Pitt has never been more crucial to a film’s success. He plays Billy not as a man who is larger than life, but as one who is trying to be, whose charisma is a mask hiding gnawing uncertainty, self-doubt and regret, radiating easy self-confidence and authority not because he knows what will work, but simply because he knows what won’t work.
What won’t work are the assumptions at work in a bull session of the team’s talent scouts. “I like Perez,” says one, but another objects that Perez has no self-confidence. Evidence? He has an ugly girlfriend. Clearly new thinking is needed.
When Brand confides to Billy, “Baseball thinking is medieval,” Billy is ready to hear it. He hires Peter away from the Indians and puts him to work calculating the worth of available players in a new way. There are algorithms; there are spreadsheets, and, in the end, the value of each player is reduced to a single number.
This approach is galling to baseball traditionalists, Billy’s colleagues among them. Can a player be reduced to a number? Doesn’t that take the heart and soul out of the game? What about intuition and gut instinct? What about heart and teamwork?
No, perhaps players can’t be reduced to numbers. But wins and losses can be. Billy hasn’t abandoned intuition; after all, finding Peter was a matter of intuition, and when the going gets tough and it’s not clear that Peter’s approach will work in the real world, he continues to trust in Peter, largely on gut instinct.
On the other hand, intuition can also reflect biases, guesswork and wishful thinking. Billy bitterly remembers an impressive speech a scout made to him as a young player, a speech that wooed him away from a full scholarship to Stanford University—and how wrong the scout was. One of the things he likes about Peter’s method is that Peter wouldn’t have wanted Billy as a recruit (Peter admits he would have placed Billy in the ninth round with no signing bonus). Had the scout who met him used Peter’s method, Billy probably would have gone to Stanford.
But it’s not all about numbers. The players Billy and Peter recruit still have to be forged into a team.
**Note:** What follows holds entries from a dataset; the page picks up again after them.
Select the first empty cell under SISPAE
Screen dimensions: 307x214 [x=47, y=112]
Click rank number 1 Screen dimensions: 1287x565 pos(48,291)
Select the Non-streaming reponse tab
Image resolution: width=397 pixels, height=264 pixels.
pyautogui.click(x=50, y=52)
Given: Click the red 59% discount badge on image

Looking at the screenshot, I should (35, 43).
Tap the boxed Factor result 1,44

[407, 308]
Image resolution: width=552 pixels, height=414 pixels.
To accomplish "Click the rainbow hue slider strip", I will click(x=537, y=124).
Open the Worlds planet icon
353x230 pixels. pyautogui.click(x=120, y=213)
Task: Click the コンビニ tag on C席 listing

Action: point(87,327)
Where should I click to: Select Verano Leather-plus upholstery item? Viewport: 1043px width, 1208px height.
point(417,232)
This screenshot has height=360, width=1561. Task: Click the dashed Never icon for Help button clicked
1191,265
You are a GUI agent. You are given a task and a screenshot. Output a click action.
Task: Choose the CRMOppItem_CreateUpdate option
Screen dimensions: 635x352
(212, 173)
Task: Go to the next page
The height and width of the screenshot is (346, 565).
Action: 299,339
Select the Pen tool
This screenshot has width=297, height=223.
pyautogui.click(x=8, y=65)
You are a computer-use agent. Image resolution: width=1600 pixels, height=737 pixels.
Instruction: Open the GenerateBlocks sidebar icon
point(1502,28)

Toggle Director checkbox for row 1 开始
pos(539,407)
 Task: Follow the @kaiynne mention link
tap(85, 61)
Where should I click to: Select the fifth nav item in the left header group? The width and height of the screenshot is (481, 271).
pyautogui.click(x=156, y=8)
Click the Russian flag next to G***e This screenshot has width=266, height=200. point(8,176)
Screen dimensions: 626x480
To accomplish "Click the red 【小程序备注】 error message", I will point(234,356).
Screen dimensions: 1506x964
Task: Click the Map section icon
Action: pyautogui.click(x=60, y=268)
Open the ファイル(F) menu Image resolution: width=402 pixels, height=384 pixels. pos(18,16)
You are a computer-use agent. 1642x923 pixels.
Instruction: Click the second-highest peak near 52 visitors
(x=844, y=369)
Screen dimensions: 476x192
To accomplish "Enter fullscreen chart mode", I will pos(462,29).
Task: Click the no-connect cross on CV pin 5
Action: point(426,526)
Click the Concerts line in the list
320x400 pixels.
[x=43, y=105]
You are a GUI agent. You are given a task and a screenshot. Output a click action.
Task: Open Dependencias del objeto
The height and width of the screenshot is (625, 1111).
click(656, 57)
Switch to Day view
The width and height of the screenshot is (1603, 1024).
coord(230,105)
Billy isn’t much at inspirational speeches (“You may not look like a great team … but you are, so … play like it”), but he hits on the idea of recruiting one of the veteran players to set the pace for the others and try to build a sense of team spirit.
In the end, no matter how many times the numbers have been crunched, the outcome may still seem somewhat magical. There’s a touching moment when Billy is driving down the highway on the phone with his young daughter Casey while his team is poised to make history in the most momentous game in their history. Billy has never watched the games his approach made possible—and Casey knows why. “Dad, you won’t jinx it!” she protests.
Casey is played by 13-year-old Kerris Dorsey, and the effortless give and take between her and Pitt make their scenes together among the most affecting in the film. Of all the people in Billy’s life, Casey is the one who most wants to believe in him, and who sees through him most clearly. In the end, moneyball being what it is, Billy is offered a substantial numeric incentive to relocate to another city and another ballclub. But not everything comes down to numbers.
Steven D. Greydanus is the Register’s film critic.
Content Advisory: A couple of obscenities and much crass language; a few sexually themed references; divorce and remarriage back story.